Collected data entries
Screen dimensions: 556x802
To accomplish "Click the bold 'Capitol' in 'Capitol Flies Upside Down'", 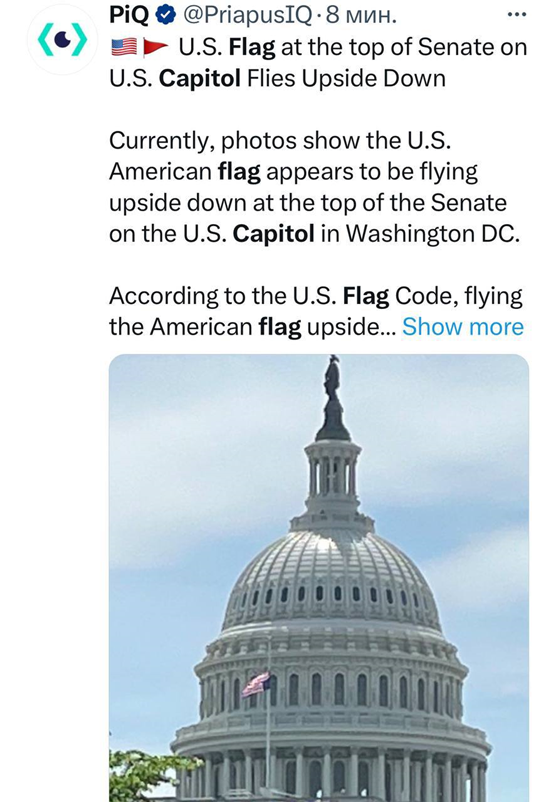I will (199, 79).
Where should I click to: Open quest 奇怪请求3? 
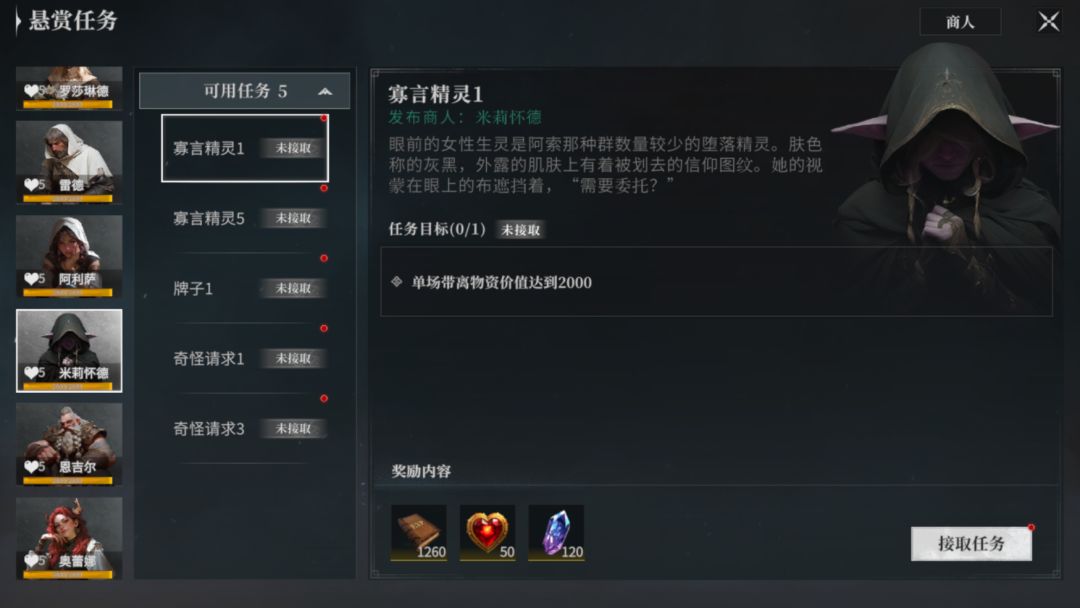[x=245, y=429]
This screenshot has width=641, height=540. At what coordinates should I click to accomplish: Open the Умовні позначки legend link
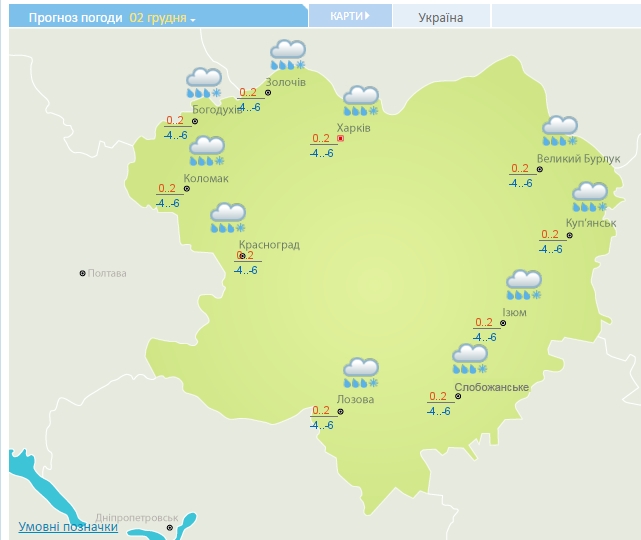pyautogui.click(x=68, y=527)
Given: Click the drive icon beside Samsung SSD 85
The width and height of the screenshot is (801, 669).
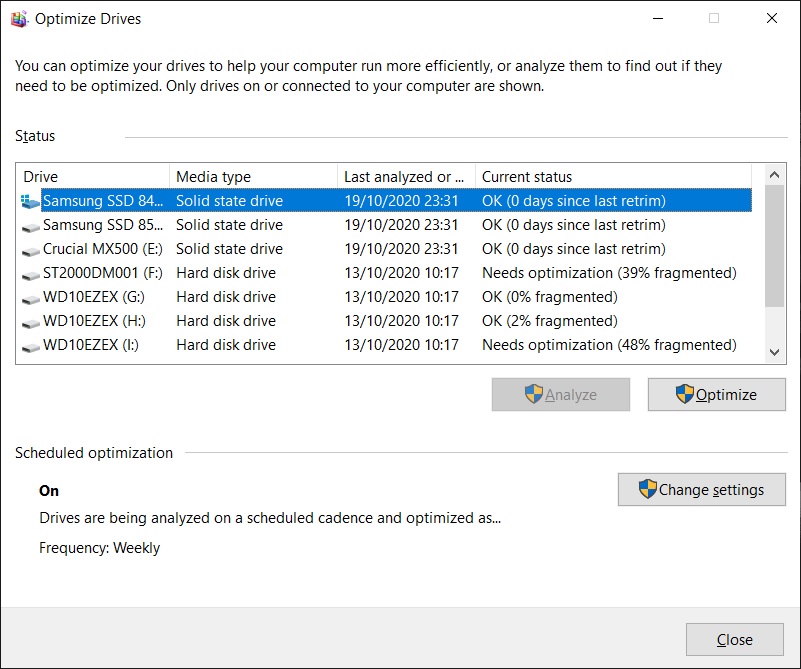Looking at the screenshot, I should point(30,226).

### What you will do
Every line from the one holding "Where should I click to: Open quest 奇怪请求3?" through the final line of the data above is to be reproduced exactly, both ends included, with the pictures left out.

### Output
Where should I click to: Open quest 奇怪请求3? 
[x=245, y=429]
This screenshot has width=641, height=540. At what coordinates should I click to accomplish: Open the Умовні позначки legend link
pyautogui.click(x=68, y=527)
Given: Click the drive icon beside Samsung SSD 85
The width and height of the screenshot is (801, 669).
Looking at the screenshot, I should point(30,226).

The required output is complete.